New Milford is a town in Litchfield County, Connecticut, United States. The town, part of Greater Danbury, as well as the New York Metropolitan Area, has a population of 28,115 as of the 2020 census. New Milford is located within the Western Connecticut Planning Region.

New Milford is located roughly 50 mi west of Hartford, 63 mi northeast of New York City proper, and 80 miles from Midtown Manhattan.

New Milford lies 14 mi north of Danbury on the banks of the Housatonic River, and shares its border with the northeastern shore of Candlewood Lake. It is the largest town in the state of Connecticut in terms of land area at nearly 63.7 mi^{2} (164.9822 km^{2}). The town center is listed as a census-designated place (CDP).

New Milford consists of a number of town sub-divisions (i.e. boroughs, districts, communities, or neighborhoods), including Chimney Point, Gaylordsville, Merryall, and Northville. The town's infrastructure largely branches off from either side of the highway routes U.S. 7 and U.S. 202, which intersect and split within the town and together form its main thoroughfare.

The area constituting contemporary New Milford was originally inhabited by the indigenous Wawyachtonoc people, while the town of New Milford itself was formally established by English colonists in the early 18th century.
━━━━━━━━
WHAT THE TASK ASKS>
Answer these questions about the New Milford text:
(a) What population did the town have as of the 2020 census?
(b) How far north of Danbury does New Milford lie?
(c) Which indigenous people originally inhabited the area?
Answer from the New Milford text alone.

(Saved entries)
━━━━━━━━
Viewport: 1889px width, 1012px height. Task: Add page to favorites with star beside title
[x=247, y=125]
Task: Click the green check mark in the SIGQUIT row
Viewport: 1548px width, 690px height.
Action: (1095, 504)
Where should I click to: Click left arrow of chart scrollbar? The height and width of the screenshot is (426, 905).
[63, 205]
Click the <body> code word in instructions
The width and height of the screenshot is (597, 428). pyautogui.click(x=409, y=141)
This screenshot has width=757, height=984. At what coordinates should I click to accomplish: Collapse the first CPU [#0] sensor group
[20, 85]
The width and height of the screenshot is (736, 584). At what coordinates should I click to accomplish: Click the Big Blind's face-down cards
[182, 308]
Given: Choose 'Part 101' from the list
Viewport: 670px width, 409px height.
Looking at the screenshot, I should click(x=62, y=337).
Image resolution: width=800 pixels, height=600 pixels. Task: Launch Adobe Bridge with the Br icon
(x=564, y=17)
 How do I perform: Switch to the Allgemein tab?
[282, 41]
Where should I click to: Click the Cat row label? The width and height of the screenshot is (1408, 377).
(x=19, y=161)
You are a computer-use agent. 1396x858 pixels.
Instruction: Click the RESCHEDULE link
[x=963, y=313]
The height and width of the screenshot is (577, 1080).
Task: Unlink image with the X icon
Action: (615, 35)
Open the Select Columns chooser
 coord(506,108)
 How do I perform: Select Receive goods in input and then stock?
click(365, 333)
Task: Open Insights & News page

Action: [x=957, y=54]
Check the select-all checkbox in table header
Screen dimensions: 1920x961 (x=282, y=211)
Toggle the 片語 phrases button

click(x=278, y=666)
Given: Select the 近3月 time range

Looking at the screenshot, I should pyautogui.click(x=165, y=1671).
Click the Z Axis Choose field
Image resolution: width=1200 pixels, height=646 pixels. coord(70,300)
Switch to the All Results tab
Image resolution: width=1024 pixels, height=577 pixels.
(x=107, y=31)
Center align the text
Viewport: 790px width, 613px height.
━━━━━━━━
RESPONSE TO THE TASK>
(a) 28,115
(b) 14 mi
(c) The Wawyachtonoc people